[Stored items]
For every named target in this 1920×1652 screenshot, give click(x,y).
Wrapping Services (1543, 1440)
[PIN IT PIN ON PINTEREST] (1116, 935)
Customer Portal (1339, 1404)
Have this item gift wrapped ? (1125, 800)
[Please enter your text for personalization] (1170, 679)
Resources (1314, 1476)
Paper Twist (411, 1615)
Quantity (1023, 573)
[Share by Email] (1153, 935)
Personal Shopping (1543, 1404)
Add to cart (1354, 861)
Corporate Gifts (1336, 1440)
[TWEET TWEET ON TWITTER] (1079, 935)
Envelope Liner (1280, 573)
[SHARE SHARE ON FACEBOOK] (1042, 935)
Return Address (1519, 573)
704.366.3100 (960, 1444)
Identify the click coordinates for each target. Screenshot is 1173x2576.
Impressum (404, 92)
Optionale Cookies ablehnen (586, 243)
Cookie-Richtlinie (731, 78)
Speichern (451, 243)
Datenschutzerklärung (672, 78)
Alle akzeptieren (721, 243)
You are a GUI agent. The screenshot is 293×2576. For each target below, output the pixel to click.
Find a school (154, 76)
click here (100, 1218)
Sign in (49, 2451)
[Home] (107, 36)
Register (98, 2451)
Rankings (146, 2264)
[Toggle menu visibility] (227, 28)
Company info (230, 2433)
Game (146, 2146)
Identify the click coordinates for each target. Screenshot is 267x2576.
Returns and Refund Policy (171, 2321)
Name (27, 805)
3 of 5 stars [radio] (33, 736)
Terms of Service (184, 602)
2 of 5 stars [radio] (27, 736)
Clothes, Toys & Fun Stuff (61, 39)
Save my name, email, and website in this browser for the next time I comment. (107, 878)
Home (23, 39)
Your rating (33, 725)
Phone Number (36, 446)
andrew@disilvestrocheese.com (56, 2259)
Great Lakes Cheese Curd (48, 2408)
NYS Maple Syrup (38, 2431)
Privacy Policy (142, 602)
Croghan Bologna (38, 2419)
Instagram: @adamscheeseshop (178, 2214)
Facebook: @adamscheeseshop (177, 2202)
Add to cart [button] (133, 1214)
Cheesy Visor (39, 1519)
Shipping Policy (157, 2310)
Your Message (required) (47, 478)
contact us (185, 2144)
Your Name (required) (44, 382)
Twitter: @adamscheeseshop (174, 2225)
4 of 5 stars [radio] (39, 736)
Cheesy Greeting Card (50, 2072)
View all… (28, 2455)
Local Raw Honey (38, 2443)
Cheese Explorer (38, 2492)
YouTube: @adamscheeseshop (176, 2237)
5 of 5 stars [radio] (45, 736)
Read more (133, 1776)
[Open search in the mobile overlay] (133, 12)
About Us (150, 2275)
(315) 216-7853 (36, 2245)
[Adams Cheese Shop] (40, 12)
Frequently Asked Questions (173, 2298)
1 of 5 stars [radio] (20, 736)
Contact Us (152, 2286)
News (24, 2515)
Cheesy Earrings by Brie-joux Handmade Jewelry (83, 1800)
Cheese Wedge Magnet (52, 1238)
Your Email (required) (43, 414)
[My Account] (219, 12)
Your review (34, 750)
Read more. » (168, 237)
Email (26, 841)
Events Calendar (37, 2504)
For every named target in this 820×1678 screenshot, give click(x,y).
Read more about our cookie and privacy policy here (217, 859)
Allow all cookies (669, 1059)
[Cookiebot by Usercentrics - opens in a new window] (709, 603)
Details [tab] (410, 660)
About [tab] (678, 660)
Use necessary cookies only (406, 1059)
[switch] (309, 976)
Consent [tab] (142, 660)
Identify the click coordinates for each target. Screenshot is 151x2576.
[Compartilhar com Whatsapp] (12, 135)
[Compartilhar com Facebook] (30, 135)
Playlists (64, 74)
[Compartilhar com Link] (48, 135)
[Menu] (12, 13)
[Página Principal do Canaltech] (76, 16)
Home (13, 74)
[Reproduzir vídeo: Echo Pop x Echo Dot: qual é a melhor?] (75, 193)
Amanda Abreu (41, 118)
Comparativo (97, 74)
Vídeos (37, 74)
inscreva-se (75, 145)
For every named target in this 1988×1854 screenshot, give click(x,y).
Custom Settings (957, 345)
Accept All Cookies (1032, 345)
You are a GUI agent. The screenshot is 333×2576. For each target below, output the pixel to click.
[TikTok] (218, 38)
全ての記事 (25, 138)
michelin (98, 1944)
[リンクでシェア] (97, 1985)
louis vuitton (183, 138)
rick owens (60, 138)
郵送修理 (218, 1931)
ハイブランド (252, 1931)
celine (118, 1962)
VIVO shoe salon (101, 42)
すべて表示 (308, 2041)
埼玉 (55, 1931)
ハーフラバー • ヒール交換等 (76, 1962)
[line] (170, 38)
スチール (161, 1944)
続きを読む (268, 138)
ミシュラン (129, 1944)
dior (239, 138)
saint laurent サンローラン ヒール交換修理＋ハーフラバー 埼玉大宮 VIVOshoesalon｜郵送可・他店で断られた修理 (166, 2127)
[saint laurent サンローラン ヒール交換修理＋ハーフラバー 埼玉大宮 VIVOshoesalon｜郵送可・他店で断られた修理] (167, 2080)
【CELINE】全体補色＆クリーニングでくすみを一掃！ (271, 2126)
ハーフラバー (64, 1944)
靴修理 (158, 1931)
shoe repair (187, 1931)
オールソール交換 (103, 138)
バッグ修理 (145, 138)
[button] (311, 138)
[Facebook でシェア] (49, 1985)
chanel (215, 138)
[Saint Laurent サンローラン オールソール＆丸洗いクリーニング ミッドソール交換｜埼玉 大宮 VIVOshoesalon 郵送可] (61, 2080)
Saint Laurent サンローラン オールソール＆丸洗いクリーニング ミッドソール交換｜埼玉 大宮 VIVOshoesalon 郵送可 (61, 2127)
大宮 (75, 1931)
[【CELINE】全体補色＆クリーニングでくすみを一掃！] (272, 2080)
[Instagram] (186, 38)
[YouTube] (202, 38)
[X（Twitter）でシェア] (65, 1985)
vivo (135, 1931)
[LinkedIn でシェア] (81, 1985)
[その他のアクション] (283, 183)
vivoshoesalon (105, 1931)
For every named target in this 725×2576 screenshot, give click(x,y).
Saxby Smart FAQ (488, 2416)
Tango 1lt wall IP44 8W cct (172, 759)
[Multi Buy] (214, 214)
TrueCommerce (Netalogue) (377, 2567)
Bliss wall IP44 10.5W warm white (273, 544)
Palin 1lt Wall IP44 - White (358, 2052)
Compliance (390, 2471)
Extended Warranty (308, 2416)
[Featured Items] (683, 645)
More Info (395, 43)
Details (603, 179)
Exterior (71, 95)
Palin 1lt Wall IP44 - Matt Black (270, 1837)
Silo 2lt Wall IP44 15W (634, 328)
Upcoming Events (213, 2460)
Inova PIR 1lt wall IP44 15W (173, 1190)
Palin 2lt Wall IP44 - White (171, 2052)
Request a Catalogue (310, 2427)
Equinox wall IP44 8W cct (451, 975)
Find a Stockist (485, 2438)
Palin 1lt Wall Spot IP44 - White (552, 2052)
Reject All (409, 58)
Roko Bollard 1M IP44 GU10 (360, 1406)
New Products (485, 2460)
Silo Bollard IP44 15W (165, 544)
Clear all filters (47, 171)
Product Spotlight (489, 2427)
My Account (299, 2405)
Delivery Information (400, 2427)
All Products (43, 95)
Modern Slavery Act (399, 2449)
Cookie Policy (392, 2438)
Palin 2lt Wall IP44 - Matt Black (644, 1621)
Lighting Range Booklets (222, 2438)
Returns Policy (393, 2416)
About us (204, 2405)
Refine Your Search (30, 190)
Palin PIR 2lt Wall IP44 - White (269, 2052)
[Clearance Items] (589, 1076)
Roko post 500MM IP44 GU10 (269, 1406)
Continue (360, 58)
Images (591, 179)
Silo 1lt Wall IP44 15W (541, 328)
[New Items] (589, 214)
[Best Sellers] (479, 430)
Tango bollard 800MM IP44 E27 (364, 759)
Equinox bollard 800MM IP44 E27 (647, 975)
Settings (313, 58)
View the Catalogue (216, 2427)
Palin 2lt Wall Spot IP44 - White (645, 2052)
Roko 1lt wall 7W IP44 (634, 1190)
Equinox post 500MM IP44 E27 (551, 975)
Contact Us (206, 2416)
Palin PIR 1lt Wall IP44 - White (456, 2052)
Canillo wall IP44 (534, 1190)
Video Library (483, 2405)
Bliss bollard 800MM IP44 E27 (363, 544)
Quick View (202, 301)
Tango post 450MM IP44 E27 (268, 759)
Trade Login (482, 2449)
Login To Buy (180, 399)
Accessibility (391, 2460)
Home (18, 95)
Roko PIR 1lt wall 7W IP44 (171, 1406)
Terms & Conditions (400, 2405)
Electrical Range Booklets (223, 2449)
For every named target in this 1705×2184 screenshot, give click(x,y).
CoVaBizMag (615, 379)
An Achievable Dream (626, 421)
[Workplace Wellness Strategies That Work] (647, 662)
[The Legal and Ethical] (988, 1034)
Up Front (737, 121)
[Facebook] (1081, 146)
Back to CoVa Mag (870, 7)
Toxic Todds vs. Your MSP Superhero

_EXERCISE AIM:_ Note each line of the entries that has "required" in it, and copy those lines.

_YOUR RESPONSE:_
Your Message (required) (47, 478)
Your Name (required) (44, 382)
Your Email (required) (43, 414)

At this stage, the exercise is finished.